ROM 手関節:背屈・掌屈・撓屈・尺屈を確認
関節の触診:皮膚の「しわ」の部位と実際の関節裂隙の部位がずれている(骨頭のやや遠位に関節裂隙がある)ため注意が必要。
・DIP関節、PIP関節、MCP関節、手関節をそれぞれ診察(手背側から触る)。

DIP関節の障害:変形性関節症・乾癬性関節炎(DIP関節は滑膜が少ないため関節リウマチでは通常障害されない)

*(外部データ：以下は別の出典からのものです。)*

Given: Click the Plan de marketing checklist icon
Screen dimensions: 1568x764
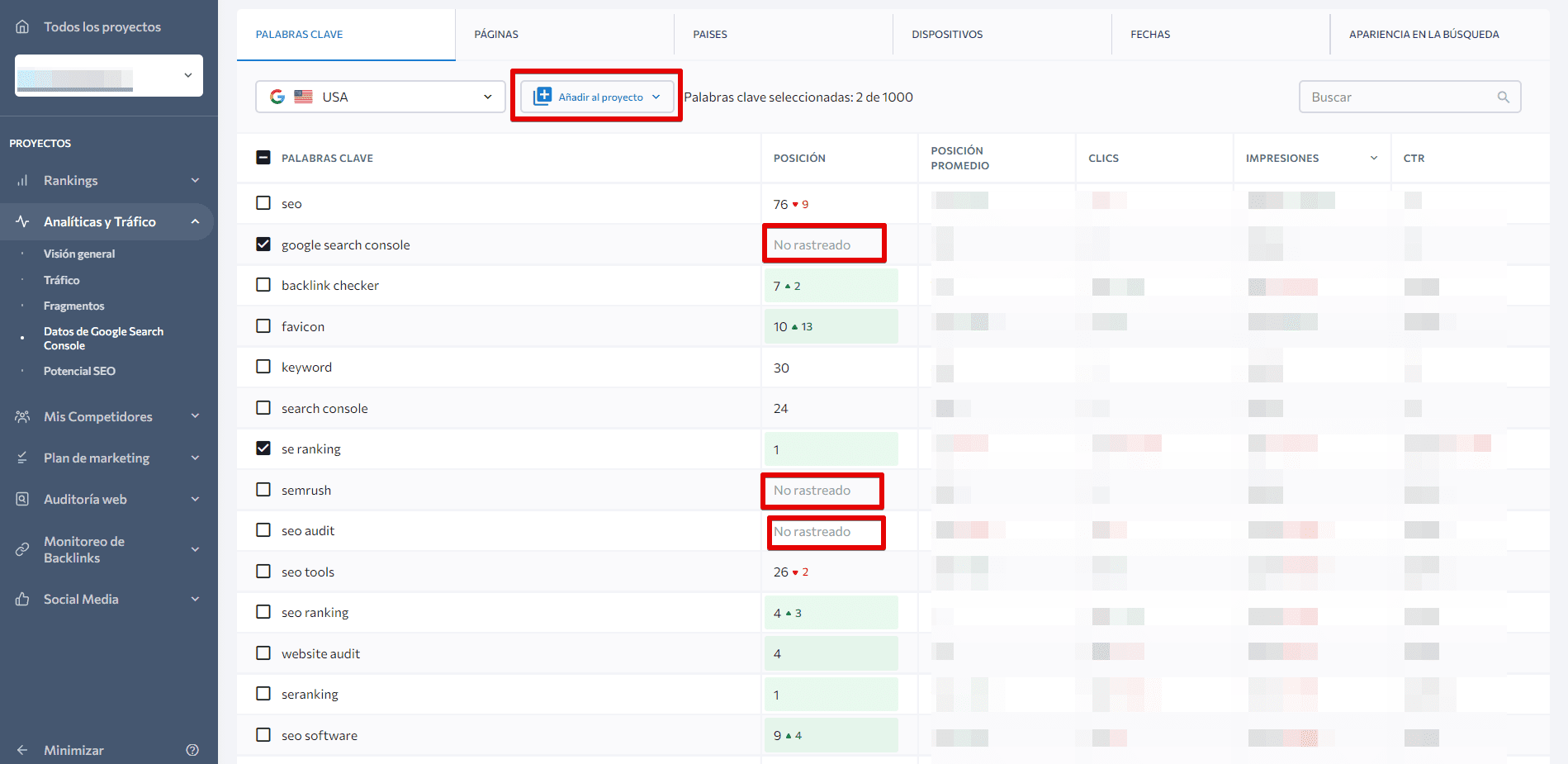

MCP関節の障害:関節リウマチ、偽痛風などを考慮する。変形性関節症でMCP関節の障害はまれ(変形性関節症はDIP関節、PIP関節、母指CMC関節を障害する)

屈筋腱の診察:圧痛、屈曲拘縮、伸展時の疼痛を確認

疾患各論

手根管症候群

手の疼痛原因として多く重要です。こちらを参照ください。

ド・ケルバン腱鞘炎(de Quervain腱鞘炎)

第Ⅰ伸筋区画(長母指外転筋・短母指伸筋)の非外傷性腱鞘炎で繰り返し手首をひねる動作で腱に炎症が起こることにより生じる(あまりなじみがないかもしれませんが遭遇頻度とても高いです!!)。
・スマートフォンのフリック入力、ドライバーを回す、アイスクリームをすくいとるなどの反復する動作が誘因となる場合があるが、明らかな誘因を認めない場合もあります。
・身体所見では橈骨茎状突起部の疼痛・Finkelstein test陽性(母指を掌側へ屈曲、手首を尺側に倒すことで疼痛が誘発)を認めます。
・治療:固定(サポーターなど)+ステロイド治療

Finkelstein test

CMC関節症

・母指のCMC関節は全方向の可動性を担うため手指関節の中で最も摩耗しやすく, OAを生じやすい部位です。
母指疼痛の2大原因はド・ケルバン腱鞘炎とCMC関節のOAです。
・”CMC grind test”は母指を円軸方向・手関節方向にぐーっと押し付けて回旋させることで疼痛を誘発する診察方法で、豆を臼でひくような動作に似ているため”grind test”と名付けられています。

ばね指

・普段私たちはパペットの様に指を動かしています。これは指の切断面をみると筋肉が存在しないことからわかるように、腱が通過しているだけで、この腱を引っ張りあうことで指を動かしています
・もしも指内に筋肉が存在していたら分厚いため可動域制限が生じて細かい動きがしづらくなってしまうかもしれません。
・そして手指屈曲側にはこの腱が通過する「わっか」が存在してこれをpullyと表現します。
・このpullyに炎症が生じて腱が引っかかってしまう(特にA1 pully)と屈曲位置で固定されてばね指となります。一般的には環指での屈曲位固定が多いです。

化膿性屈筋腱鞘炎

・屈筋腱の細菌性感染症で、動物咬傷や外傷が誘因となる場合がある手指疼痛の緊急性の高い疾患(整形外科で外科的介入が必要となる場合がある)として化膿性関節炎に並んで重要です。
・4点に着目します(”Kanavelの4徴”)。

1: 手指のソーセージ様腫脹
2: 手指屈曲位
3: 他動手指伸展による疼痛誘発
4: 屈筋腱の走行に沿った圧痛

・解剖的に屈筋腱鞘は母指と小指は指先から手根部まで連続しており、その他3指はMCP関節部分で終わる構造になっている。Thenar/midpalmar spaceを経由して感染が波及する場合がある。